▶ [PROVIDED MATERIAL]
BEGIN
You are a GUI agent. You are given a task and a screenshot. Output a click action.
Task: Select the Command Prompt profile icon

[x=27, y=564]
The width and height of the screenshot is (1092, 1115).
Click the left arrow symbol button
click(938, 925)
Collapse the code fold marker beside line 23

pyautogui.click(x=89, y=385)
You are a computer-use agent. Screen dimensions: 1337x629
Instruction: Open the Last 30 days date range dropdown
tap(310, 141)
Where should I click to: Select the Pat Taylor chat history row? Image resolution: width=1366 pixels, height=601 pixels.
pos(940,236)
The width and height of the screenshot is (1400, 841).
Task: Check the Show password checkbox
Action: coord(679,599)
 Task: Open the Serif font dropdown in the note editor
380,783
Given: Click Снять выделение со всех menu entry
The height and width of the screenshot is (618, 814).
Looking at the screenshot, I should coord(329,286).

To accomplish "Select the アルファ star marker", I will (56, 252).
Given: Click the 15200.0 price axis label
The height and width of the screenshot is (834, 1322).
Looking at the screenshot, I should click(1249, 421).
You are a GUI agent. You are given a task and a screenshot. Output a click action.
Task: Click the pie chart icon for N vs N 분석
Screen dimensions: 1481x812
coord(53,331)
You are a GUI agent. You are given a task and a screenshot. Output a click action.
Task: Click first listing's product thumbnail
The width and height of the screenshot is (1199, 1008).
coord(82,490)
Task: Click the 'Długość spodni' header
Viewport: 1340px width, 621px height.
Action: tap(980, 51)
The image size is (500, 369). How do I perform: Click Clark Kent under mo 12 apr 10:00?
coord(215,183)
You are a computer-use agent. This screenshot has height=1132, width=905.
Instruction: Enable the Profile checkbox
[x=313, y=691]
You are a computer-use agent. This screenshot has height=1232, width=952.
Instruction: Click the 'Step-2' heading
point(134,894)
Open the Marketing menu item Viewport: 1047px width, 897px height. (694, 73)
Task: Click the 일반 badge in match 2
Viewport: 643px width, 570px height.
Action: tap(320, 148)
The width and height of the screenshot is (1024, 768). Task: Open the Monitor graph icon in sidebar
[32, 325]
END
▶ [SET TASK] Print the entries exactly as they appear, starting at the line that contains "will (56, 252)." and continuing through the end of the entries, with both the first and last lines included.

▶ [SOLUTION FOR THIS EXERCISE]
To accomplish "Select the アルファ star marker", I will (56, 252).
Given: Click the 15200.0 price axis label
The height and width of the screenshot is (834, 1322).
Looking at the screenshot, I should click(1249, 421).
You are a GUI agent. You are given a task and a screenshot. Output a click action.
Task: Click the pie chart icon for N vs N 분석
Screen dimensions: 1481x812
coord(53,331)
You are a GUI agent. You are given a task and a screenshot. Output a click action.
Task: Click first listing's product thumbnail
The width and height of the screenshot is (1199, 1008).
coord(82,490)
Task: Click the 'Długość spodni' header
Viewport: 1340px width, 621px height.
Action: tap(980, 51)
The image size is (500, 369). How do I perform: Click Clark Kent under mo 12 apr 10:00?
coord(215,183)
You are a computer-use agent. This screenshot has height=1132, width=905.
Instruction: Enable the Profile checkbox
[x=313, y=691]
You are a computer-use agent. This screenshot has height=1232, width=952.
Instruction: Click the 'Step-2' heading
point(134,894)
Open the Marketing menu item Viewport: 1047px width, 897px height. (694, 73)
Task: Click the 일반 badge in match 2
Viewport: 643px width, 570px height.
Action: tap(320, 148)
The width and height of the screenshot is (1024, 768). Task: Open the Monitor graph icon in sidebar
[32, 325]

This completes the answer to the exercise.